Mit einem Blick auf die Osum-Schlucht beginnen wir den neuen Tag und lassen nach den Abenteuern am Vortag alles ruhig angehen. Meditation, Hula Hoop, Yoga und ein ausgiebiges Frühstück sind da genau richtig.

 

Dann packen wir die Wasserfarben aus, denn meine gestrige Einsicht über den Wert von Männern muss schriftlich und bildlich festgehalten werden, bevor sie sich wieder verflüchtigt...

Und dann wird sie so platziert, dass ich sie mehrmals jeden Tag vor Augen habe – jawohl!

Als unser Werk vollbracht ist, machen wir uns auf den weiten Weg: Rund 250 km und damit fast ein ganzer Tag im Auto liegen vor uns, denn hier kann man ohne Probleme 1,5 Stunden für 50 km Strecke einplanen...

 

Zuerst kurven wir zurück nach Berat, wo wir am Vortag auch gestartet sind. Dann geht es Richtung Küste und dann ab in den Süden.

 

Eine kleine Pause gönnen wir uns zum Mittagessen. Ansonsten cruisen wir zu deutschem Hiphop durch das halbe Land.

unerwarteter Besuch...

Unsere einzige Abwechslung ist, dass wir am Weg zwei Tramper aufsammeln.

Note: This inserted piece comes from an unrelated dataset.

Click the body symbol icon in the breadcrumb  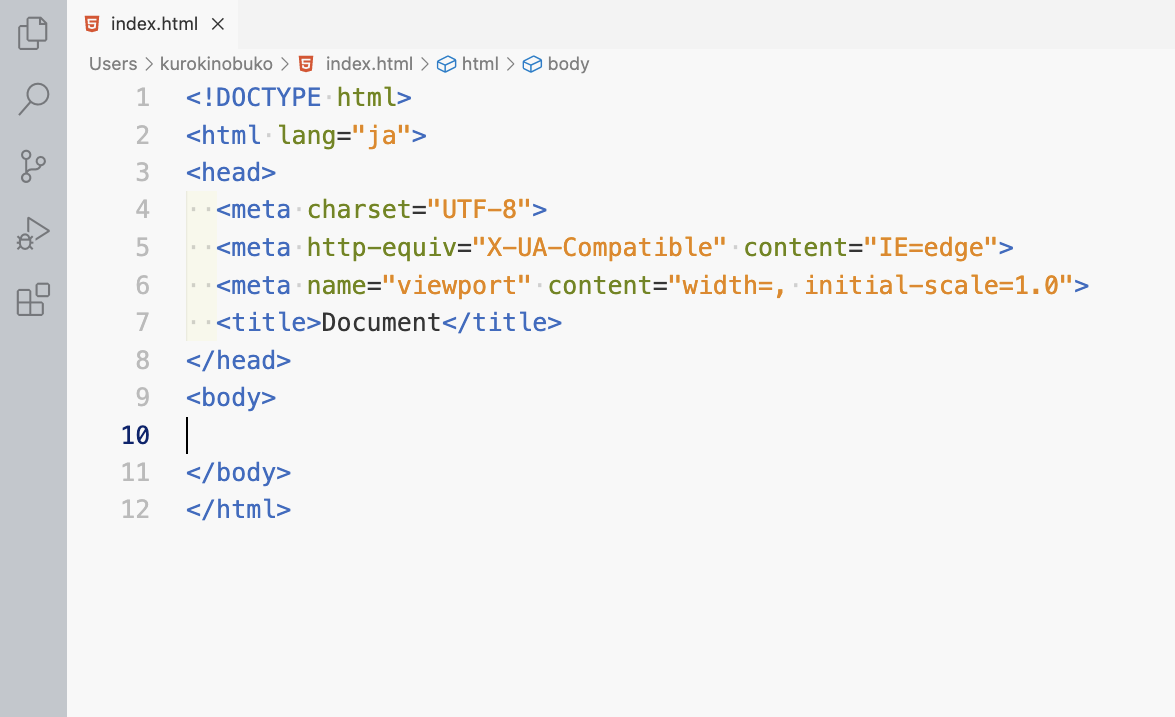click(533, 64)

Leo und Anna möchten in die Türkei und irgendwie fahren wir ein bisschen in die richtige Richtung für die zwei.

 

Nach etwas Smalltalk entschließen sie sich, uns noch nach Permet zu den heißen Quellen zu begleiten. Das freut uns – denn abgesehen von Tante Claudi und Onkel Hans haben wir dieses Mal gar keine Gäste...

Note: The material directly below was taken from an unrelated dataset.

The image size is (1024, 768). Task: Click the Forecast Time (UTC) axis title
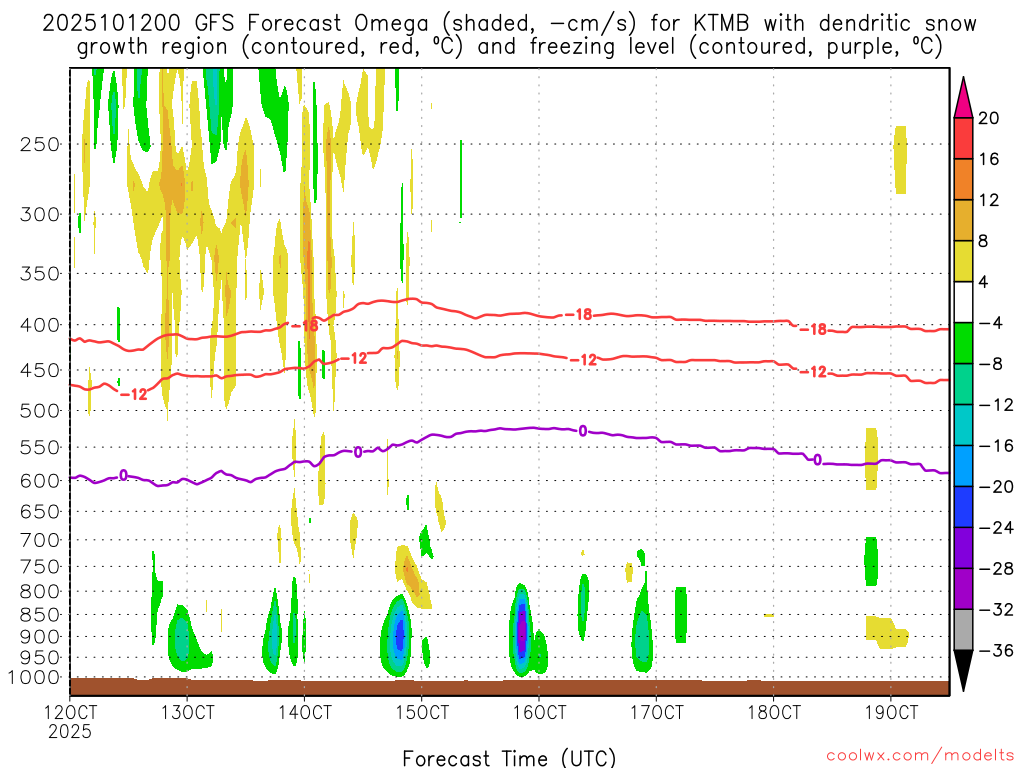point(509,757)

Gegen 18.00 Uhr erreichen wir das Ziel. 

Zwischen vielen anderen – wieder primär deutschen – Campern finden wir ein Plätzchen auf dem Parkplatz bei den Quellen. Gemeinsam erkunden wir ein wenig die Umgebung, hüpfen ein erstes Mal ins Wasser und essen dann das berühmte Gemüse-Curry a la Tabea mit Reis. 

 

Zum Dank für diese Köstlichkeiten spült Anna das Geschirr, während der Moggel, Leo und ich „Ernst und Heinrich“ hören und uns kaputtlachen. 

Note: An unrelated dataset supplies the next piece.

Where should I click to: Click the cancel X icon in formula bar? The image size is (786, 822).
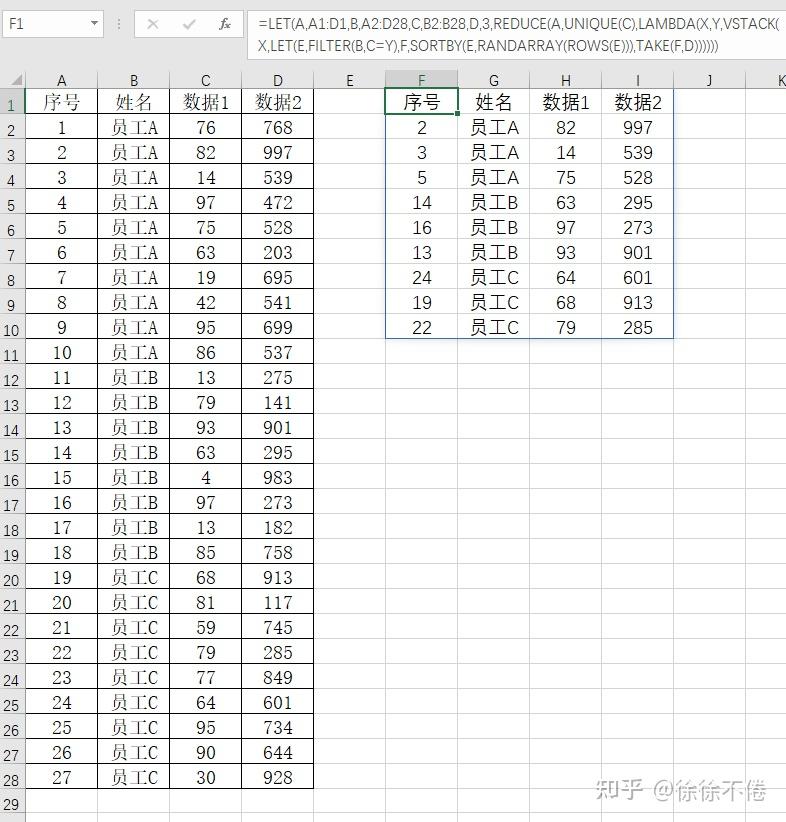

Dann bekommen wir noch ein kleines echtes Gute-Nacht-Konzert.

 

Wie schön es doch ist, wenn mal Besuch da ist...

Heisse Quellen...

Gleich nach dem Frühstück machen wir uns am nächsten Morgen mit Badesachen und Getränken im Gepäck auf zu einer kleinen Wanderung im Nationalpark Bredhi i Hotoves. 

Zuerst queren wir die osmanische Steinbrücke zu den Thermalquellen, dann steigen wir über die Felsen zu einem Schotterweg auf, der uns in Serpentinen auf den Berg führt. 

 

Links neben uns bleibt die Schlucht, durch die tief unten der Fluss Lengarica fließt. Als wir irgendwann auf einen kleinen Trampelpfad abbiegen, führt uns dieser zu einer weiteren osmanischen Steinbrücke und einem wunderschönen, klaren Flussbett mit vielen Gumpen und kleinen Wasserfällen.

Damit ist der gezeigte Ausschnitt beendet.